● EXCERPTED DATA
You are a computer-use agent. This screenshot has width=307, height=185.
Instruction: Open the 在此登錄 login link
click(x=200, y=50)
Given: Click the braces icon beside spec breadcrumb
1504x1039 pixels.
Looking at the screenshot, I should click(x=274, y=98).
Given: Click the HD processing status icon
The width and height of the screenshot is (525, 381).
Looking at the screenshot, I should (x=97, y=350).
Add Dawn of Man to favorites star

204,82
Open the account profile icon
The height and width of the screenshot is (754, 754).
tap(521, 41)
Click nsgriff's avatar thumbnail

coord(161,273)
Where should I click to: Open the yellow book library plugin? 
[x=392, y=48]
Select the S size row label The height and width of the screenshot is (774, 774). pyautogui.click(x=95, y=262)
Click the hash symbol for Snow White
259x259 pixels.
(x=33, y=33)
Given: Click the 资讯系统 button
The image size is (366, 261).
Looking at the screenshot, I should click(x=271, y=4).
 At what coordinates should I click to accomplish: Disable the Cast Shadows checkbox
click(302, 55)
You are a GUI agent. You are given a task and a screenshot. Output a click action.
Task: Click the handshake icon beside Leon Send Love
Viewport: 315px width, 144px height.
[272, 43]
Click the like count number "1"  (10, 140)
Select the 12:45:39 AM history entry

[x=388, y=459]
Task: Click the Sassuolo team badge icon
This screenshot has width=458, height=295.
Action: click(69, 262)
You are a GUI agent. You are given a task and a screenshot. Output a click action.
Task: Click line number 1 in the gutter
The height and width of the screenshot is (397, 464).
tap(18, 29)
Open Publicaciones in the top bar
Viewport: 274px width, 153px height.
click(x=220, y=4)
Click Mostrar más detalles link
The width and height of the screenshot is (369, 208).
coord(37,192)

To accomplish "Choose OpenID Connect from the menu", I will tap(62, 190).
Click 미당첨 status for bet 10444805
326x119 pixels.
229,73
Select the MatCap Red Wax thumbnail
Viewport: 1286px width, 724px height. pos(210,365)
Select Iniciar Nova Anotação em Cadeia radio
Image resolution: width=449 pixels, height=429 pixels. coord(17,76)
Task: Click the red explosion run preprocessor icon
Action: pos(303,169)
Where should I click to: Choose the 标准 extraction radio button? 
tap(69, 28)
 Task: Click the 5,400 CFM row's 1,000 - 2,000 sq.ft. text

● WHAT YOU SHOULD DO
In the material above, transcribe exactly the lines beginning at the one with "Given: Click the braces" and ending at the one with "Given: Click the HD processing status icon", both included.

● REPLY TO THE EXERCISE
Given: Click the braces icon beside spec breadcrumb
1504x1039 pixels.
Looking at the screenshot, I should click(x=274, y=98).
Given: Click the HD processing status icon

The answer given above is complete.